History shows us that if a country is situated in a tough neighborhood, and is dominated by big, strong neighbors, such a country must have a big army to survive. Sometimes their army must be so large that it’s even disproportionate to their geographic or population’s size. Examples of this in the modern day include Taiwan, which is particularly prudent to examine in this case, but also Singapore and Israel. Those countries have all gained safety and commanded the respect of neighboring countries due to their disproportionately large armies. The power to resist outside coercion is native to such military capabilities.

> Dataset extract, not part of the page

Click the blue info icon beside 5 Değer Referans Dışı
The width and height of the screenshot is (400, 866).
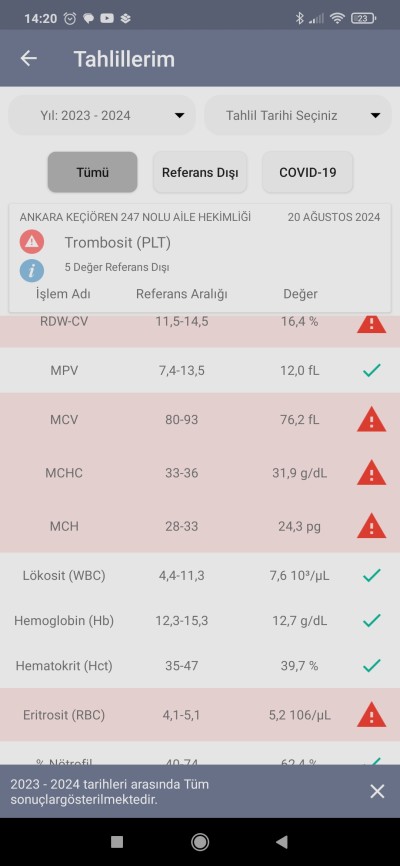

But Hong Kong is not an independent country, and therefore it does not have an army. People and states can threaten China– but Xi Jinping knows that nothing of consequence will happen if and when he decides to take back Hong Kong. To be sure, there would be civil resistance, but the end result is pre-determined. Perhaps Hong Kong’s best chance for independence was in 1997, but perhaps they were then too comfortable continuing to reside under a different form of colonial blanket. But now, without a national movement to advocate for Hong Kong, the cost of independence is too high. If Hong Kong wanted to keep its democracy, it should have built an army.